Myth: experts are useless.
Reality: personnel is policy.
"The complete uselessness of credentialed elites is the big theme of 2021 for sure."
Expert-credentialing institutions reliably select against wisdom and kenning, because public choice theory is true.
Even mainstream scientists will admit that we expect upward of 60% of scientific studies to be false. Is that real? No: personnel is policy. If upwards of 60% of studies are false, that means upwards of 60% of scientists are snake oil. A real scientist can get the right answer on the first try using a birthday-party budget. The experiment's purpose is to separate those who already knew all along from the many poseurs, in the same way you don't let someone claim they're good at footy without seeing them on the pitch. "Science is still the the most reliable way to know things." Lol @ calling the NSF's product "science."
That said, refresher: domain knowledge is far from useless. If you disagree, try playing chess against someone with more hours but a lower IQ than you.
The Official experts don't even have domain knowledge.
"This is the dilemma then. “Trust the experts” can lead the public astray, and so does “don’t trust the experts.”"
Peasants are inherently astray, much like sheep. Best you can do is have them all go astray to the same place, so the sheepdogs can keep the wolves off.
P.S. "Once, I had two reviewers recommend a paper be publish there, but the editor arbitrarily decided to reject, and I knew I had no good fallback option."
Peer review sounds sketchy, but science isn't even peer reviewed for real. It's editor-reviewed. (I understand the term of art is [desk rejection].) As per Regressive Inquisition doctrine, all gatekeepers are priority capture targets, meaning all journal editors toe the line or they never stood a chance of being hired in the first place.
Naturally journal revenue is almost entirely State-funded, just in case you get any ideas about trying to start an independent journal.

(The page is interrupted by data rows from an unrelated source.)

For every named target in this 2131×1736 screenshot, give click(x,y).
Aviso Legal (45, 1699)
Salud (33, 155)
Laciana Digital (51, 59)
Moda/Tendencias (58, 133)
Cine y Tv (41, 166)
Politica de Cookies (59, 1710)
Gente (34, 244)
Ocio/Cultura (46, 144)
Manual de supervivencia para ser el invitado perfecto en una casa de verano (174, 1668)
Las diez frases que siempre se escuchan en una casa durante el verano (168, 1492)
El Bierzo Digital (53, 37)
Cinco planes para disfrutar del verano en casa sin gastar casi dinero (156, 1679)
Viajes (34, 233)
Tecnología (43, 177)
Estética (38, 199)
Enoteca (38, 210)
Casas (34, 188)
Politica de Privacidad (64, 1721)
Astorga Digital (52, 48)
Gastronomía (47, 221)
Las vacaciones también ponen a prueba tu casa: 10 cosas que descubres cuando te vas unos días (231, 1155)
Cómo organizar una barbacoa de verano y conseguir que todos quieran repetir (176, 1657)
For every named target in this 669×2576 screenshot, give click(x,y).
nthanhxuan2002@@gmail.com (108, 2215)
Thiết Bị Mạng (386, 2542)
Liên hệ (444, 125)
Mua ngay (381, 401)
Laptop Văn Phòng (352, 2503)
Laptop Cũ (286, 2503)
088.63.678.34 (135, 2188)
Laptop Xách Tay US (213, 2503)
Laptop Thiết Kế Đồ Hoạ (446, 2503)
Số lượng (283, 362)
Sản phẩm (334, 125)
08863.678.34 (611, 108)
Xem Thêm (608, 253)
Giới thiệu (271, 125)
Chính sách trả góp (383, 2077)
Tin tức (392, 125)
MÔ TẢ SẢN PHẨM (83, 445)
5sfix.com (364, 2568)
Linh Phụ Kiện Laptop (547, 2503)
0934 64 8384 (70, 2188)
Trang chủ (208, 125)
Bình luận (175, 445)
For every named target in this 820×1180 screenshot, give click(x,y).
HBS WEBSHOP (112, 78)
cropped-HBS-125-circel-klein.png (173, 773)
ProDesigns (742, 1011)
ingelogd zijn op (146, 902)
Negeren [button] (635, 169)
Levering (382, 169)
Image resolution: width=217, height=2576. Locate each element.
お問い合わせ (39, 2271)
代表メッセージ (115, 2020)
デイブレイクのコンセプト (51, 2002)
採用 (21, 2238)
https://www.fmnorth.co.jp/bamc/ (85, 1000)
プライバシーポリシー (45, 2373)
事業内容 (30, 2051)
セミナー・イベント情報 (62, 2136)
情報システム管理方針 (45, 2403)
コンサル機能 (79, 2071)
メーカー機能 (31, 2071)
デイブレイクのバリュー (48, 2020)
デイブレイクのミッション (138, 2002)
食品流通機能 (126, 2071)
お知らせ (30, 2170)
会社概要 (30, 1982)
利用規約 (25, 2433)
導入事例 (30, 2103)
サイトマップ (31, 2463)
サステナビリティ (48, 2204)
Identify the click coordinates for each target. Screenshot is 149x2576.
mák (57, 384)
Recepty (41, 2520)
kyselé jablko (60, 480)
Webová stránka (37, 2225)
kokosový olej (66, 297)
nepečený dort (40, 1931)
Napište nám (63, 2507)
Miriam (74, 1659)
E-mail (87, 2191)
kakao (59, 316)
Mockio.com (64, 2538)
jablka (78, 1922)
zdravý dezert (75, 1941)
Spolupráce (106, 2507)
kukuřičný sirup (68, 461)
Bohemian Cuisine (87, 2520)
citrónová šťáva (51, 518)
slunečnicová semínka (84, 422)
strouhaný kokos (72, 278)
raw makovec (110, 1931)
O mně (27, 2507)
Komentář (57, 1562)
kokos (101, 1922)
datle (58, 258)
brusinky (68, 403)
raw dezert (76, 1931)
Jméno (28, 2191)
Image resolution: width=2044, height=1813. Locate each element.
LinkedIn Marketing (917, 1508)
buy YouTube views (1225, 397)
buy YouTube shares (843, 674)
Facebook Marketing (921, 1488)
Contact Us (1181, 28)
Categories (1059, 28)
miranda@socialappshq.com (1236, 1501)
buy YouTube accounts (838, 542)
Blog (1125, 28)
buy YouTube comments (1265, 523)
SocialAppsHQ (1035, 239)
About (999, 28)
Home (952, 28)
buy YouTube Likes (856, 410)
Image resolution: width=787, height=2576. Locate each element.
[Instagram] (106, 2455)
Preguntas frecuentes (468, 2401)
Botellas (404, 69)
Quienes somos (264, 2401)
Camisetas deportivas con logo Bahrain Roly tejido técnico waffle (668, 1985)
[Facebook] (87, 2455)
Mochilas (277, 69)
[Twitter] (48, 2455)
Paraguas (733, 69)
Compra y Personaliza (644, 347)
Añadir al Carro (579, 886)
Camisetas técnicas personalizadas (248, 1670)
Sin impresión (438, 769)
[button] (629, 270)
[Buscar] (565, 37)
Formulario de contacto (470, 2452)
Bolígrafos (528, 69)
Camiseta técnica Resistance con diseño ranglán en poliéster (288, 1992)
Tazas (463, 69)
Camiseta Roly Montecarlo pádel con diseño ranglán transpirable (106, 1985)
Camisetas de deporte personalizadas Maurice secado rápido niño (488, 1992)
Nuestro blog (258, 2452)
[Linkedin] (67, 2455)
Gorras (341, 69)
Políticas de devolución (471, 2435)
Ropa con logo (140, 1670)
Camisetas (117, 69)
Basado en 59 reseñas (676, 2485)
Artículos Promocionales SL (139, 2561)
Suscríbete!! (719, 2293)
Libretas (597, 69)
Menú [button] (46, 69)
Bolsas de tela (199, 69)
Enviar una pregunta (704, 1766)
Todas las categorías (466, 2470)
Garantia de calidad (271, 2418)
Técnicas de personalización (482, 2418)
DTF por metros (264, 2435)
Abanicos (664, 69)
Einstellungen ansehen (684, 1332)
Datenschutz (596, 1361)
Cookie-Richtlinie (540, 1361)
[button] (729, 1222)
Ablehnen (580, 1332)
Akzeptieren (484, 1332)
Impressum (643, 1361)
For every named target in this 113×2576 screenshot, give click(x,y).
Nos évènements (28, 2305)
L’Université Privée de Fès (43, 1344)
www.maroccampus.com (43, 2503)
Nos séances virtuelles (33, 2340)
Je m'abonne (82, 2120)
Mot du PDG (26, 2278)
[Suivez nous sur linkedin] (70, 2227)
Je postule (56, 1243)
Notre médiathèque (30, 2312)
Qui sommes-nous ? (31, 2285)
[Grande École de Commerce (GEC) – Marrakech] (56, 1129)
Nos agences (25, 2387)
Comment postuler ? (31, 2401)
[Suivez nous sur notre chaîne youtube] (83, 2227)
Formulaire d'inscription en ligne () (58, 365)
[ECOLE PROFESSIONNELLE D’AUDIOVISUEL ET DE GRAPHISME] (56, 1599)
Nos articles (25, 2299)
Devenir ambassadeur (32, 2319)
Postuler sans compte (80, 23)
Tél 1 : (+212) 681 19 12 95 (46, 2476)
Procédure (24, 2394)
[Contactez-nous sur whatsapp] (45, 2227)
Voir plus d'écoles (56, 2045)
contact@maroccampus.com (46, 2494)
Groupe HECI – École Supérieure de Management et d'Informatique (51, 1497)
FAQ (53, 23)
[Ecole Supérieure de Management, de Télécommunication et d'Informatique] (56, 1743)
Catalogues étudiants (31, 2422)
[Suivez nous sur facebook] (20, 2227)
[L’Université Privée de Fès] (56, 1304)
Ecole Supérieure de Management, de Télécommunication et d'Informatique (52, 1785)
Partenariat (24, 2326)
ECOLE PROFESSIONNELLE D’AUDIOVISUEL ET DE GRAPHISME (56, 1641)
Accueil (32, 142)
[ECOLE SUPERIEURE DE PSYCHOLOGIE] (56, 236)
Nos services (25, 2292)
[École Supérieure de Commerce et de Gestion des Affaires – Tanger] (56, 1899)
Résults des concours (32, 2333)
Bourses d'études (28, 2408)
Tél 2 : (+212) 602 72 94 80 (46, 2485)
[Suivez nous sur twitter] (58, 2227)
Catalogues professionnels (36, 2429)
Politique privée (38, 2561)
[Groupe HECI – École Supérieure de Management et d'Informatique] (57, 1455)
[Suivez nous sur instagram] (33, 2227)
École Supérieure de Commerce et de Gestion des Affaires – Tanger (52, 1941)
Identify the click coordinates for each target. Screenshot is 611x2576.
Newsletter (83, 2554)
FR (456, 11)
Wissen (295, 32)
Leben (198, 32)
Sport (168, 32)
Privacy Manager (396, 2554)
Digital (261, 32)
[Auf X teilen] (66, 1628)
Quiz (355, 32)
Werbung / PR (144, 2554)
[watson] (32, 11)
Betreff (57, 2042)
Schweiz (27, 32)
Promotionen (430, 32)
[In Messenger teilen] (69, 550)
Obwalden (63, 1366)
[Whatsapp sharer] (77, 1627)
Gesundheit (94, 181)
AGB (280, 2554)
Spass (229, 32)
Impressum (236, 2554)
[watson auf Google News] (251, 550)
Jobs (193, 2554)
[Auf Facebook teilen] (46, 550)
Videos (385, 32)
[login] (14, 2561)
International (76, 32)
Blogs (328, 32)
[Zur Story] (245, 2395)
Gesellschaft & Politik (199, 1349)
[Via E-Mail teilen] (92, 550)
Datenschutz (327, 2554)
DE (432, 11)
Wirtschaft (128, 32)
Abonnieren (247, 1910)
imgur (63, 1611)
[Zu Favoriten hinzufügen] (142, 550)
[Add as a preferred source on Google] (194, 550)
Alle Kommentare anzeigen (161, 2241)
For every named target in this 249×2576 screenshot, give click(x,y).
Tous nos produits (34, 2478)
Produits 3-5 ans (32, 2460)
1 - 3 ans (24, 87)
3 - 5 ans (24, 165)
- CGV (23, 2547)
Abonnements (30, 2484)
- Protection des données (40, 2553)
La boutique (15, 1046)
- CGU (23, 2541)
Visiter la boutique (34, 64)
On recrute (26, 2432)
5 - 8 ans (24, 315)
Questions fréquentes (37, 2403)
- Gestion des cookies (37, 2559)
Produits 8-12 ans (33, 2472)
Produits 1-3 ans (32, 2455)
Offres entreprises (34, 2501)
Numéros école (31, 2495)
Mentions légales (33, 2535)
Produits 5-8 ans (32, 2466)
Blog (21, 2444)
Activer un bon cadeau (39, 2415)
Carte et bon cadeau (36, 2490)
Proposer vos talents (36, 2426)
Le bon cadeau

Naturally, you don't know the name of a single one of these journal editors, even though "Science" is the #1 driver of bureaucrat decisions. Hanania is very careful not to mention a name. You sure do know Jeff Bezos' name though, now don't you?
P.P.S. "You're ruled by who you're not allowed to offend," being normie sociology, is naturally pwned. How about the guy who is so intimidating that you won't even name him after you don't work in his field anymore?
P.P.P.S. I think midwit syndrome is this: being able to describe a situation, and therefore thinking you have a worthwhile analysis of that situation.
"Moreover, we’re much richer than we were in 1960, and I’m sure spending on public safety has increased. With all that, we are now about tied with where we were almost three-quarters of a century ago, a massive failure."
"We’ve likewise seen 80 years of a continuous increase in depression among college students."
P.P.P.P.S. You can't read La Wik's article on public choice theory because it's comically circumspect. Public choice theory is the idea that government agents are self-interested instead of angelically altruistic. For some reason, you find bureaucracies get more money via lobbying for more money from the IRS and Fed, not by pursuing their alleged function.
More precisely, the EPA causes environmental damage instead of preventing damage, because if they solved all the problems their budget would be cut to zero instead of expanded. They expand problems so as to expand their budget. The feedback is self-accelerating: the larger the EPA's budget, the more they can spend on lavish kickbacks for those in charge of increasing their budget.
The only reason "private" firms serve the customer is because customer satisfaction is directly linked to future revenue. Public vs. private is a bit of a distraction; the real action is entirely in the incentives.
Bonus round: even PCT doesn't properly recognize the attraction of social status and instead always uses money as a proxy.